Conversational Interfaces & Chatbots
One very visible result of advances in NLP has been the growth of online chatbots and conversational interfaces (e.g. Amazon’s Alexa, Apple’s Siri etc). This has already started to have an effect on the nonprofit world. Some organisations are using chatbots to raise awareness among supporters; whilst others are using them deliver advice and information to service users, and help them find appropriate support quickly and discreetly. We are also beginning to see commercial providers enabling donations through voice interfaces which may prove potentially lucrative new opportunities for fundraising.
The growing use of conversational interfaces will bring new challenges too, as it is likely to change the nature of how we find and access information over the internet. Organisations that have had to work had to understand Search Engine Optimisation (SEO) may find that the now have to get their heads around Voice Search Optimisation (VSO) too.
Patterns & Predictions
One area where AI systems excel is in identifying patterns in big data, which can then be used to make predictions. When it comes to philanthropy, it might be possible to apply machine learning to data on existing grantmaking to identify patterns and predictive measures of success that could be used to inform future funding.
Looking slightly further ahead; as more and more real-world objects come to have ‘digital twins’ (online versions of themselves that replicate their features and properties exactly), new opportunities for experimentation, modelling and making data-driven predictions are likely to emerge.
Unintended Negative Consequences
Any technology as powerful as AI will inevitably bring new challenges as well as new opportunities, and we are increasingly aware as a society of what some of these new challenges might be.
Many, for instance, are now concerned about the dangers of “algorithmic bias”: where algorithms trained on data sets that reflect historical biases for factors like race or gender come to exhibit those same biases (and often strengthen them) over time. As charities consider how they can harness AI, how it might affect them as organisations, and how it might affect those they work with, they need to understand these kinds of challenges and what can be done to address them.

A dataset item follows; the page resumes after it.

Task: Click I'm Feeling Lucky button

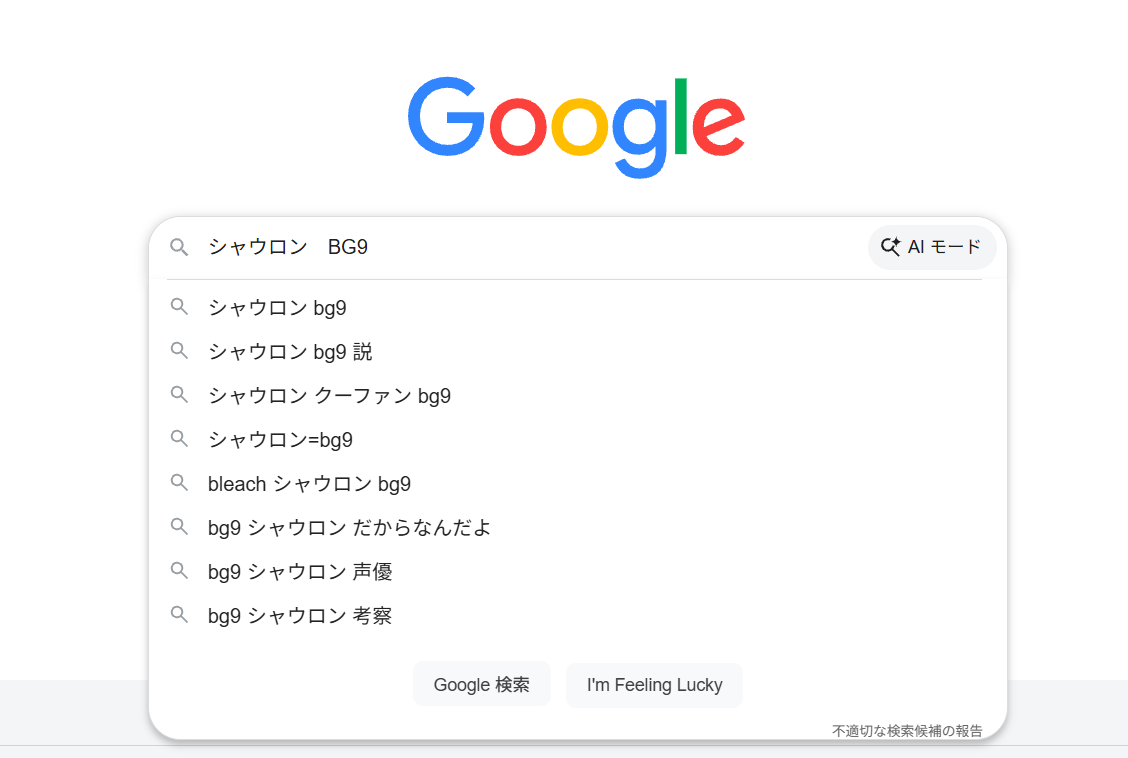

There is clearly opportunity to harness the power of AI to make philanthropy more effective, and to find innovative new ways of addressing social and environmental issues. However, funders and civil society organisation need to ensure that they also understand the challenges the technology may pose and are able to mitigate them appropriately. And even those organisations that have little interest in engaging actively with AI need to be aware of how it may affect them – and more importantly the people and communities they serve – so that they can speak up effectively on their behalf in the wider debate about the societal impact of AI. Only in that way can we hope to ensure that the technology is developed in a way that benefits, rather than harms, society.